A Polícia Federal (PF) iniciou uma apuração interna para investigar a possibilidade de um vazamento de informações sobre a megaoperação deflagrada nesta quinta-feira (28) contra integrantes do Primeiro Comando da Capital (PCC). A ação para desarticular um esquema criminoso com ramificações em postos de combustíveis e fintechs na Avenida Faria Lima, coração financeiro de São Paulo, resultou em apenas seis prisões, de um total de 14 mandados expedidos.

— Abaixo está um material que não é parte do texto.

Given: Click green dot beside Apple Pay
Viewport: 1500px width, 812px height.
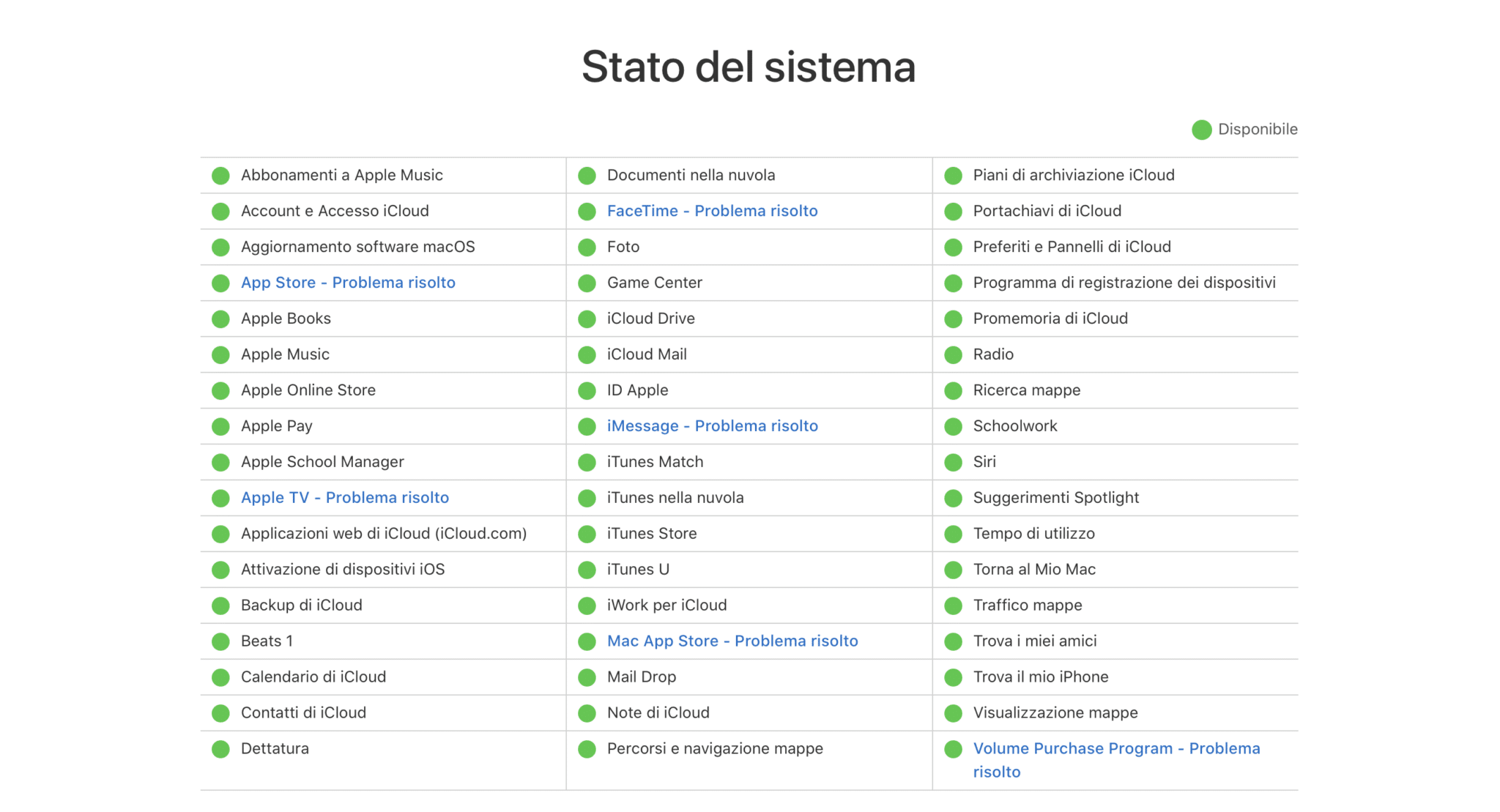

O diretor-geral da PF, Andrei Rodrigues, expressou estranheza com o baixo índice de cumprimento dos mandados. Ele explicou que esta não é uma estatística normal das operações da Polícia Federal. Ele acrescentou que o retorno das equipes de campo, com seus relatórios detalhados, fornecerá elementos para determinar se houve, de fato, um vazamento. Caso a suspeita se confirme, uma investigação específica será aberta para identificar os responsáveis.
Sobre as Operações
A quinta-feira foi marcada por três grandes ofensivas que expuseram a complexa rede de fraudes no setor de combustíveis e a atuação do crime organizado, revelando um esquema bilionário encabeçado pelo PCC.
Em conjunto, as três operações resultaram no cumprimento de mais de 400 determinações judiciais, incluindo os 14 mandados de prisão (com seis efetivados) e centenas de mandados de busca e apreensão. As ações se estenderam por, no mínimo, oito estados brasileiros, e as investigações apontam que os grupos criminosos movimentaram ilegalmente cerca de R$ 140 bilhões.
Descritas pelo ministro da Justiça, Ricardo Lewandowski, como as maiores já realizadas contra a facção, as operações mobilizaram mais de 1.400 agentes em diversas unidades da federação, tendo como alvos desde extensas redes de postos de combustíveis até complexos fundos de investimento.